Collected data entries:
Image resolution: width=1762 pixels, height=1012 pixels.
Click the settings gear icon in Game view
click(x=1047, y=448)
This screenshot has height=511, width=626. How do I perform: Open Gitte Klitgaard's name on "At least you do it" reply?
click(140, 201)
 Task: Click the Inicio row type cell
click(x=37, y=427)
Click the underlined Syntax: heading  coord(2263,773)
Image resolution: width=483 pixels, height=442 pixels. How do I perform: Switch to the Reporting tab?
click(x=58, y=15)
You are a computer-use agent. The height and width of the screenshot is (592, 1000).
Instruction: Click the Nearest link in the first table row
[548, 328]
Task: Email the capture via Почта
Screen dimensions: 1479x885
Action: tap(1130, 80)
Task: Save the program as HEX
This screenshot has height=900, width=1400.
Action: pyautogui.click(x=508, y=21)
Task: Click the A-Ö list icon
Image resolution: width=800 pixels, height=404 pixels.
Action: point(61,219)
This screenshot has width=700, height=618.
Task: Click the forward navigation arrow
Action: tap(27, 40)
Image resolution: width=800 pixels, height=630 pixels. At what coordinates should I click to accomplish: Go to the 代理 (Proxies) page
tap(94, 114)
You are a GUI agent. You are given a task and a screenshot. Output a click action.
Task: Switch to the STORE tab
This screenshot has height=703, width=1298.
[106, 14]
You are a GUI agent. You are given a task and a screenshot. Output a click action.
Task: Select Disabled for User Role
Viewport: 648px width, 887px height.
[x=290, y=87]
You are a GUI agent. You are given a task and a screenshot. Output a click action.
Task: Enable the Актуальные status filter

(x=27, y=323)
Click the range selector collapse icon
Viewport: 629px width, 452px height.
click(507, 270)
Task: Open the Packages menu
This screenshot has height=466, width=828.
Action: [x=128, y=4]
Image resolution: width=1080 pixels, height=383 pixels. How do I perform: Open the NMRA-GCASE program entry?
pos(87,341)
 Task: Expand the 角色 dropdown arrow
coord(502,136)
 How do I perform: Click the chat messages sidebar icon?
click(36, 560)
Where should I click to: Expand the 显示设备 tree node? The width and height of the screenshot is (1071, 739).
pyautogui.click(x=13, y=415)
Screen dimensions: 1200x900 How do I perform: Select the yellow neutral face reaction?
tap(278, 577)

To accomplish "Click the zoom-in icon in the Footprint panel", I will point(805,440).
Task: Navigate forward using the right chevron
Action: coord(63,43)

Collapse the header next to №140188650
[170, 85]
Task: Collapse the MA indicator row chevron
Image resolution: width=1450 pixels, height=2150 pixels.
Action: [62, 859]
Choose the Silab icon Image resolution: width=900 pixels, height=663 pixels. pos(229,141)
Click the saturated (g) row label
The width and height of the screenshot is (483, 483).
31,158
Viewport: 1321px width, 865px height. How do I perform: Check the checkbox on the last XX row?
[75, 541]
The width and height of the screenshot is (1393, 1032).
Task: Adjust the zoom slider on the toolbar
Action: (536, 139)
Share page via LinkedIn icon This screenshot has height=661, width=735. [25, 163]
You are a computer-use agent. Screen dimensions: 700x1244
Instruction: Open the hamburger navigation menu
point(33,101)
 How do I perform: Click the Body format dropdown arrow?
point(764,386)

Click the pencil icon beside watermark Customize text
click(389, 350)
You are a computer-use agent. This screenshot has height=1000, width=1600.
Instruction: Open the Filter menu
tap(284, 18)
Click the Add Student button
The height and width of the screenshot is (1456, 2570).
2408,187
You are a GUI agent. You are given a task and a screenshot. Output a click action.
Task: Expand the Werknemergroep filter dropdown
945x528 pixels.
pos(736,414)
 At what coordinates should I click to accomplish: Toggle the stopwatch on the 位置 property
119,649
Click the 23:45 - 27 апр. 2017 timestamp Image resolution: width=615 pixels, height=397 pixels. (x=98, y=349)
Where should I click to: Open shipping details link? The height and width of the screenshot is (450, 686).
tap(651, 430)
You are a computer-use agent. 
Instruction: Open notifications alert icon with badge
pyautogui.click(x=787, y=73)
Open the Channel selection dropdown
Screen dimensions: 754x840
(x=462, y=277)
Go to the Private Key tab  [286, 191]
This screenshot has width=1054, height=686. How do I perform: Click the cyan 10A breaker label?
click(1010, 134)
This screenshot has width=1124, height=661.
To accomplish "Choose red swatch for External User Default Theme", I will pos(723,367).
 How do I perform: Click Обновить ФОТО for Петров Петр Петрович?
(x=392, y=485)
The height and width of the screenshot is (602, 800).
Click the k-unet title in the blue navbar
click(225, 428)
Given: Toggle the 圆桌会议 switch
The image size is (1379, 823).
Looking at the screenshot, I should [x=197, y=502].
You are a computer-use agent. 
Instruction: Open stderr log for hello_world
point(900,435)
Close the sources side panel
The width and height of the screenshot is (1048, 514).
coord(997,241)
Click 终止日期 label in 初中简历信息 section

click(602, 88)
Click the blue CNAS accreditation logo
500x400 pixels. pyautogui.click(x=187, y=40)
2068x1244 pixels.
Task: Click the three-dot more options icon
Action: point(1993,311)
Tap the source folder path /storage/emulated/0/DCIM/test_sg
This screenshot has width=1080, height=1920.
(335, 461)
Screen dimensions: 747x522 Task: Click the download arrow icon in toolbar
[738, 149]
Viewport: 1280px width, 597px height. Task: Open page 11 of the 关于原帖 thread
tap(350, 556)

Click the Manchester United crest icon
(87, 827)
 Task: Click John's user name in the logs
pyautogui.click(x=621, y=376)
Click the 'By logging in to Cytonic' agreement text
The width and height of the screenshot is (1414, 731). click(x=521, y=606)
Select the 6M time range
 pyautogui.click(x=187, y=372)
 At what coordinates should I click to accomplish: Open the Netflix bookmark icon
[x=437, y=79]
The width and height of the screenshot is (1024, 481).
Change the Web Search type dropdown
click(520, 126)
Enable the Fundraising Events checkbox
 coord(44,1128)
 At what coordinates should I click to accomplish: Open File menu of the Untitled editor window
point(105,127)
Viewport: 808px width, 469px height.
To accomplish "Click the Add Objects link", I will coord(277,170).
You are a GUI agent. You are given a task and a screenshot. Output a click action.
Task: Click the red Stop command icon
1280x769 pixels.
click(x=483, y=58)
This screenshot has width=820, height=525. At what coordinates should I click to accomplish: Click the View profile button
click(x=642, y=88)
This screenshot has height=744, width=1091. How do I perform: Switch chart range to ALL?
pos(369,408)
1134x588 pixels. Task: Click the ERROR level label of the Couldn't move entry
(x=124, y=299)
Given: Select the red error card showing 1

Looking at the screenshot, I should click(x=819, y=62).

### Work task:
Each line of the data should be reproduced exactly as it appears.

### Answer to this problem:
Image resolution: width=1762 pixels, height=1012 pixels.
Click the settings gear icon in Game view
click(x=1047, y=448)
This screenshot has height=511, width=626. How do I perform: Open Gitte Klitgaard's name on "At least you do it" reply?
click(140, 201)
 Task: Click the Inicio row type cell
click(x=37, y=427)
Click the underlined Syntax: heading  coord(2263,773)
Image resolution: width=483 pixels, height=442 pixels. How do I perform: Switch to the Reporting tab?
click(x=58, y=15)
You are a computer-use agent. The height and width of the screenshot is (592, 1000).
Instruction: Click the Nearest link in the first table row
[548, 328]
Task: Email the capture via Почта
Screen dimensions: 1479x885
Action: tap(1130, 80)
Task: Save the program as HEX
This screenshot has height=900, width=1400.
Action: pyautogui.click(x=508, y=21)
Task: Click the A-Ö list icon
Image resolution: width=800 pixels, height=404 pixels.
Action: point(61,219)
This screenshot has width=700, height=618.
Task: Click the forward navigation arrow
Action: tap(27, 40)
Image resolution: width=800 pixels, height=630 pixels. At what coordinates should I click to accomplish: Go to the 代理 (Proxies) page
tap(94, 114)
You are a GUI agent. You are given a task and a screenshot. Output a click action.
Task: Switch to the STORE tab
This screenshot has height=703, width=1298.
[106, 14]
You are a GUI agent. You are given a task and a screenshot. Output a click action.
Task: Select Disabled for User Role
Viewport: 648px width, 887px height.
[x=290, y=87]
You are a GUI agent. You are given a task and a screenshot. Output a click action.
Task: Enable the Актуальные status filter

(x=27, y=323)
Click the range selector collapse icon
Viewport: 629px width, 452px height.
click(507, 270)
Task: Open the Packages menu
This screenshot has height=466, width=828.
Action: [x=128, y=4]
Image resolution: width=1080 pixels, height=383 pixels. How do I perform: Open the NMRA-GCASE program entry?
pos(87,341)
 Task: Expand the 角色 dropdown arrow
coord(502,136)
 How do I perform: Click the chat messages sidebar icon?
click(36, 560)
Where should I click to: Expand the 显示设备 tree node? The width and height of the screenshot is (1071, 739).
pyautogui.click(x=13, y=415)
Screen dimensions: 1200x900 How do I perform: Select the yellow neutral face reaction?
tap(278, 577)

To accomplish "Click the zoom-in icon in the Footprint panel", I will point(805,440).
Task: Navigate forward using the right chevron
Action: coord(63,43)

Collapse the header next to №140188650
[170, 85]
Task: Collapse the MA indicator row chevron
Image resolution: width=1450 pixels, height=2150 pixels.
Action: [62, 859]
Choose the Silab icon Image resolution: width=900 pixels, height=663 pixels. pos(229,141)
Click the saturated (g) row label
The width and height of the screenshot is (483, 483).
31,158
Viewport: 1321px width, 865px height. How do I perform: Check the checkbox on the last XX row?
[75, 541]
The width and height of the screenshot is (1393, 1032).
Task: Adjust the zoom slider on the toolbar
Action: (536, 139)
Share page via LinkedIn icon This screenshot has height=661, width=735. [25, 163]
You are a computer-use agent. Screen dimensions: 700x1244
Instruction: Open the hamburger navigation menu
point(33,101)
 How do I perform: Click the Body format dropdown arrow?
point(764,386)

Click the pencil icon beside watermark Customize text
click(389, 350)
You are a computer-use agent. This screenshot has height=1000, width=1600.
Instruction: Open the Filter menu
tap(284, 18)
Click the Add Student button
The height and width of the screenshot is (1456, 2570).
2408,187
You are a GUI agent. You are given a task and a screenshot. Output a click action.
Task: Expand the Werknemergroep filter dropdown
945x528 pixels.
pos(736,414)
 At what coordinates should I click to accomplish: Toggle the stopwatch on the 位置 property
119,649
Click the 23:45 - 27 апр. 2017 timestamp Image resolution: width=615 pixels, height=397 pixels. (x=98, y=349)
Where should I click to: Open shipping details link? The height and width of the screenshot is (450, 686).
tap(651, 430)
You are a computer-use agent. 
Instruction: Open notifications alert icon with badge
pyautogui.click(x=787, y=73)
Open the Channel selection dropdown
Screen dimensions: 754x840
(x=462, y=277)
Go to the Private Key tab  [286, 191]
This screenshot has width=1054, height=686. How do I perform: Click the cyan 10A breaker label?
click(1010, 134)
This screenshot has width=1124, height=661.
To accomplish "Choose red swatch for External User Default Theme", I will pos(723,367).
 How do I perform: Click Обновить ФОТО for Петров Петр Петрович?
(x=392, y=485)
The height and width of the screenshot is (602, 800).
Click the k-unet title in the blue navbar
click(225, 428)
Given: Toggle the 圆桌会议 switch
The image size is (1379, 823).
Looking at the screenshot, I should [x=197, y=502].
You are a computer-use agent. 
Instruction: Open stderr log for hello_world
point(900,435)
Close the sources side panel
The width and height of the screenshot is (1048, 514).
coord(997,241)
Click 终止日期 label in 初中简历信息 section

click(602, 88)
Click the blue CNAS accreditation logo
500x400 pixels. pyautogui.click(x=187, y=40)
2068x1244 pixels.
Task: Click the three-dot more options icon
Action: point(1993,311)
Tap the source folder path /storage/emulated/0/DCIM/test_sg
This screenshot has width=1080, height=1920.
(335, 461)
Screen dimensions: 747x522 Task: Click the download arrow icon in toolbar
[738, 149]
Viewport: 1280px width, 597px height. Task: Open page 11 of the 关于原帖 thread
tap(350, 556)

Click the Manchester United crest icon
(87, 827)
 Task: Click John's user name in the logs
pyautogui.click(x=621, y=376)
Click the 'By logging in to Cytonic' agreement text
The width and height of the screenshot is (1414, 731). click(x=521, y=606)
Select the 6M time range
 pyautogui.click(x=187, y=372)
 At what coordinates should I click to accomplish: Open the Netflix bookmark icon
[x=437, y=79]
The width and height of the screenshot is (1024, 481).
Change the Web Search type dropdown
click(520, 126)
Enable the Fundraising Events checkbox
 coord(44,1128)
 At what coordinates should I click to accomplish: Open File menu of the Untitled editor window
point(105,127)
Viewport: 808px width, 469px height.
To accomplish "Click the Add Objects link", I will coord(277,170).
You are a GUI agent. You are given a task and a screenshot. Output a click action.
Task: Click the red Stop command icon
1280x769 pixels.
click(x=483, y=58)
This screenshot has width=820, height=525. At what coordinates should I click to accomplish: Click the View profile button
click(x=642, y=88)
This screenshot has height=744, width=1091. How do I perform: Switch chart range to ALL?
pos(369,408)
1134x588 pixels. Task: Click the ERROR level label of the Couldn't move entry
(x=124, y=299)
Given: Select the red error card showing 1

Looking at the screenshot, I should click(x=819, y=62).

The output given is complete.